2. Focus on high-priority goals. Using metrics is the government’s version of using profit to improve business performance. The Obama administration has taken a decisive step by changing the focus of measurement from a compliance exercise driven by the Office of Management and Budget to a tool for agency managers to use to improve — and not just report on — performance. In addition, each Cabinet agency has adopted five or so high-priority goals, with targets for improvement in the next two years. Information about the goals, including who has ownership of them, and quarterly progress reports will start appearing on the Web soon. Full disclosure: My wife, Shelley Metzenbaum, is in charge of this effort at OMB.
3. Get serious about incremental development on IT projects. The old way of developing major applications in one fell swoop has produced many disasters. Introducing new systems in quick increments gives users a chance to react to them and suggest changes, thereby reducing rework down the road. That approach also provides momentum for projects that have good chances of success while allowing exits from bad projects before too much money is spent. Finally, project increments align better with the short time horizons of political executives, increasing the chances that those leaders will take an interest in moving the systems forward.

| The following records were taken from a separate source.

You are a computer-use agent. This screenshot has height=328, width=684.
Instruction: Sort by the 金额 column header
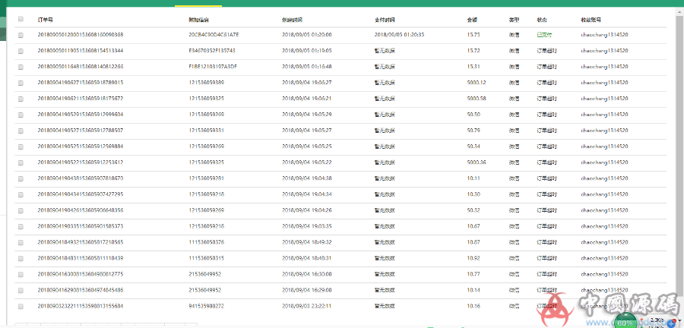coord(472,19)
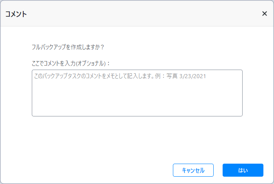Click the ここでコメントを入力(オプショナル) label

pos(71,63)
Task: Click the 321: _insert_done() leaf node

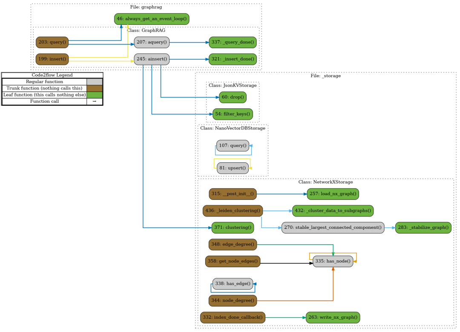Action: coord(233,59)
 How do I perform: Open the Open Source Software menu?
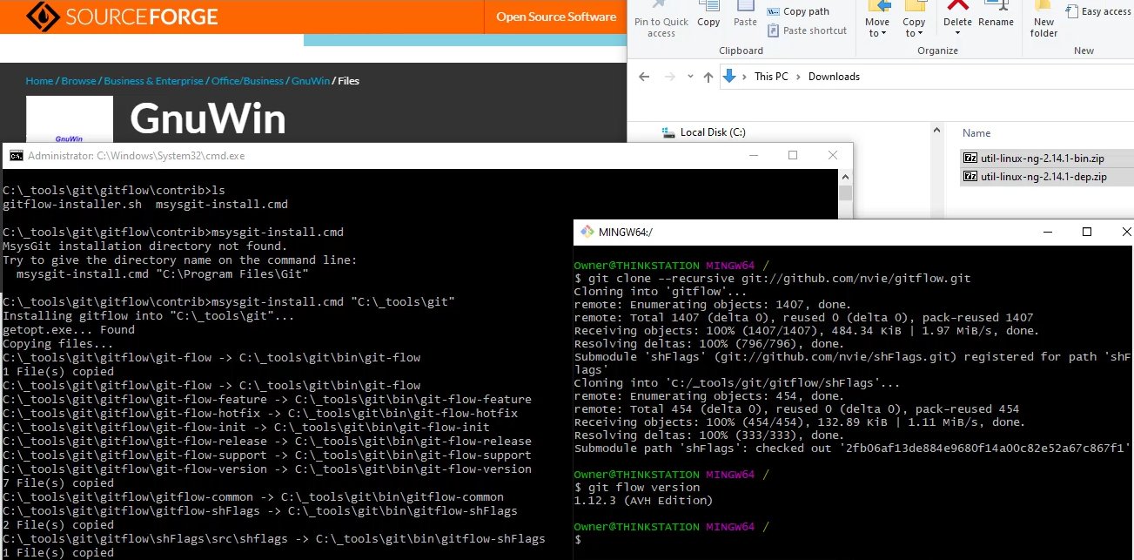coord(556,17)
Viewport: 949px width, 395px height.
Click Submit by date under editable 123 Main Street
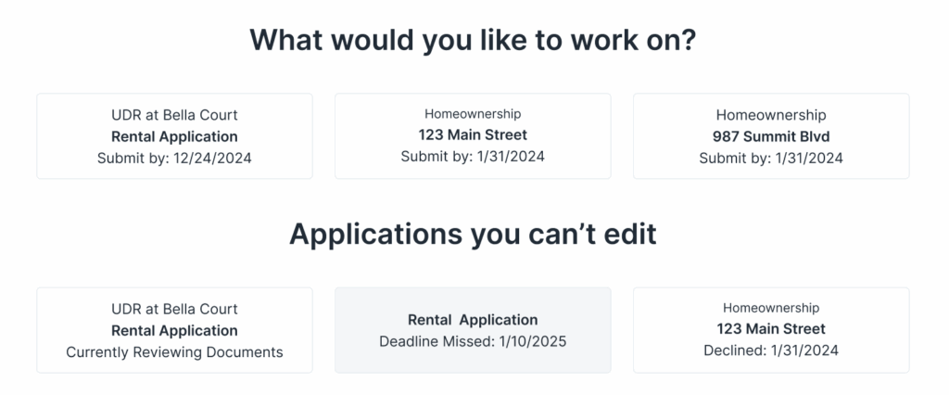tap(473, 157)
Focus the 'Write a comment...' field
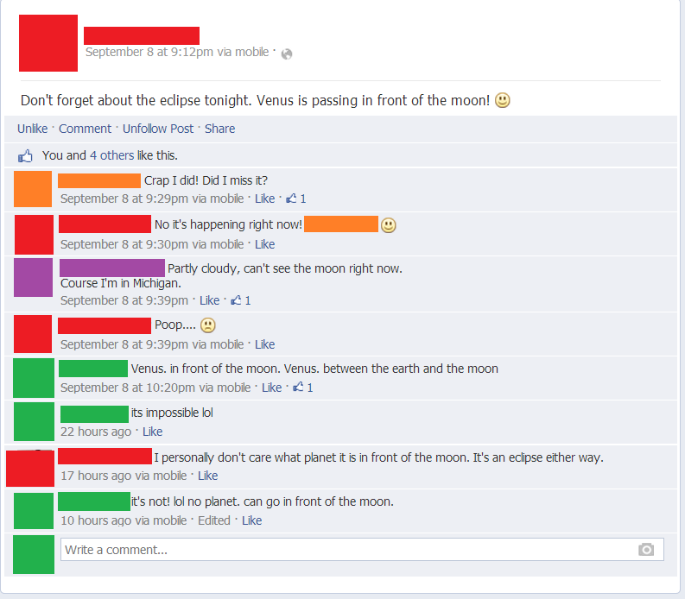685x599 pixels. tap(362, 549)
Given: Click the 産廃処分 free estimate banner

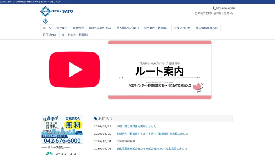Looking at the screenshot, I should [x=62, y=129].
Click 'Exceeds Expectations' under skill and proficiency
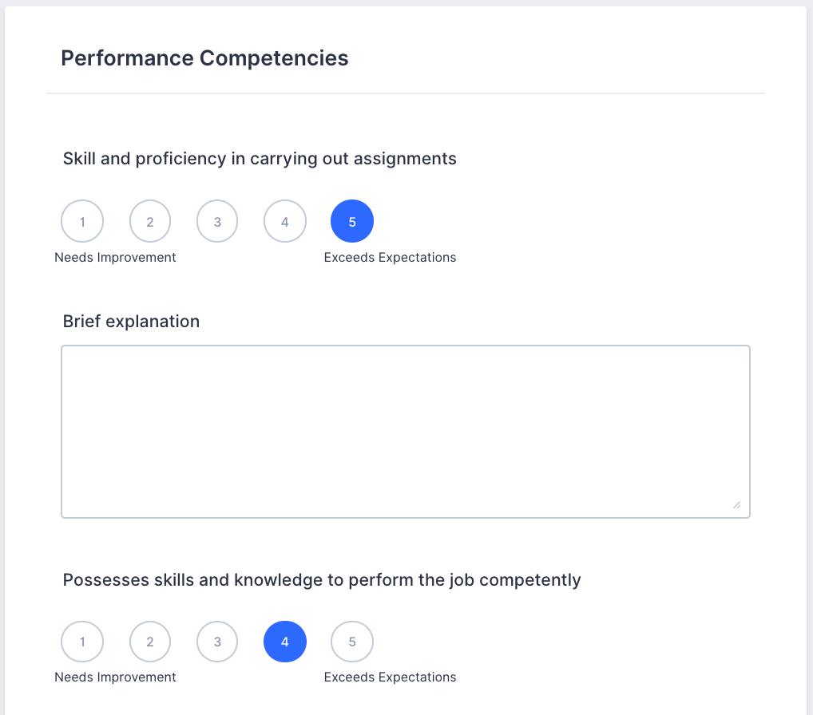The width and height of the screenshot is (813, 715). pyautogui.click(x=390, y=258)
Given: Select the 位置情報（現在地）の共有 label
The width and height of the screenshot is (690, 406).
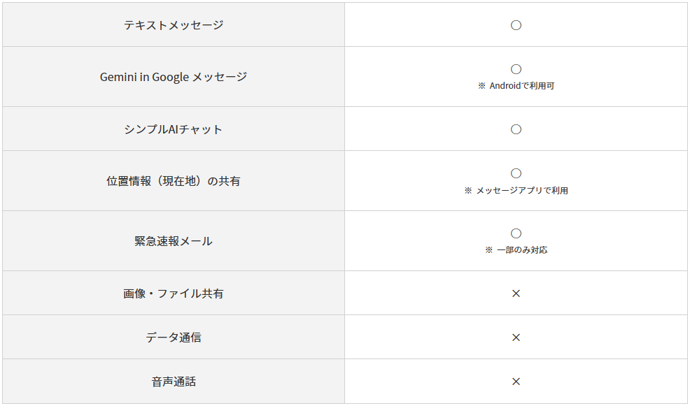Looking at the screenshot, I should tap(174, 181).
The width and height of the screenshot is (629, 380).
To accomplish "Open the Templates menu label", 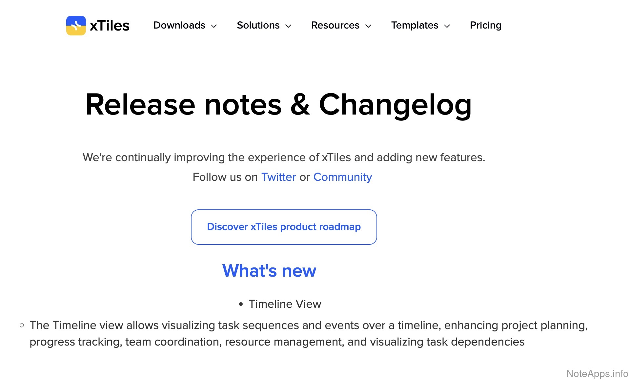I will [415, 25].
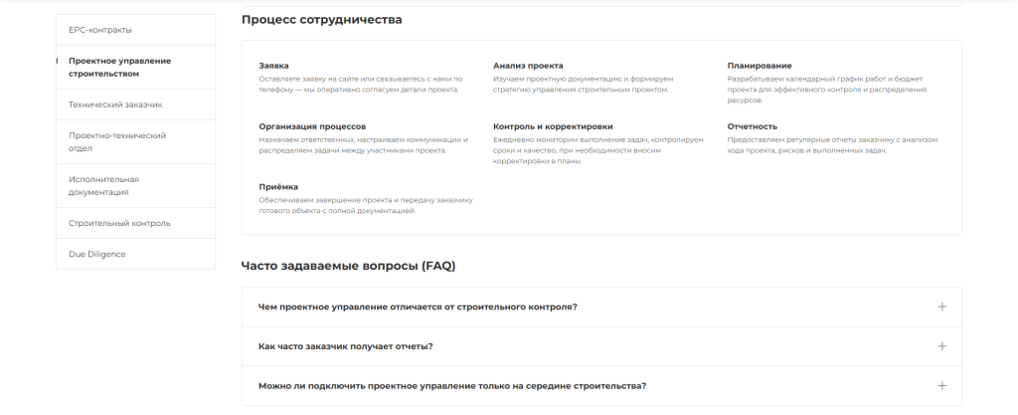Expand question 'Чем проектное управление отличается'
The width and height of the screenshot is (1018, 415).
coord(418,307)
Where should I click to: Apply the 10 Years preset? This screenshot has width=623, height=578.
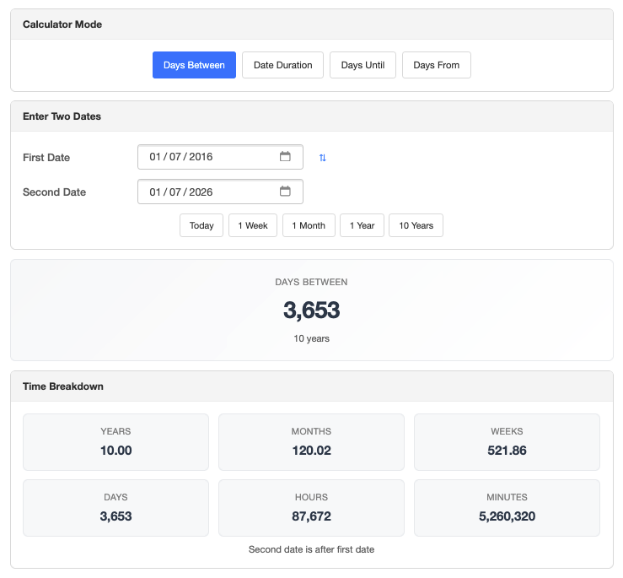click(x=416, y=225)
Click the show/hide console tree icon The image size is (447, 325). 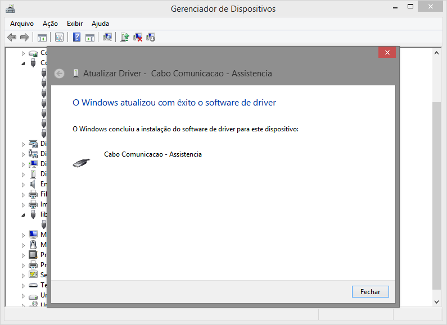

4. Move contracting resources to the front end and back end. The acquisition workforce needs to be beefed up, but in a time of resource scarcity, we must also find ways to redirect existing capacity. Source selection is the most bureaucratic and lawyer-intensive stage of the process and generally adds the least value. I recommend relentlessly pursuing the changes of the 1990s that streamlined source selection and redirecting resources to higher-value areas: working on requirements, contract type and incentives upfront before the solicitation comes out and managing the contract for results after it has been signed.
5. Give agencies incentives to cut costs and be more efficient. Agencies typically find that savings are subject, in effect, to a 100 percent tax rate, with all the money being taken away by OMB and Congress. Not surprisingly, that discourages agencies from seeking savings, especially because it is often painful to do so. We need to experiment with alternatives for allowing agencies or contractors to keep a portion of the savings they generate. For example, we could pay a portion of demonstrated savings to employees or establish a fund for future program use. On the contracting side, I recommend reviving share-in-savings contracting, the best management improvement idea that has been abandoned in the past decade.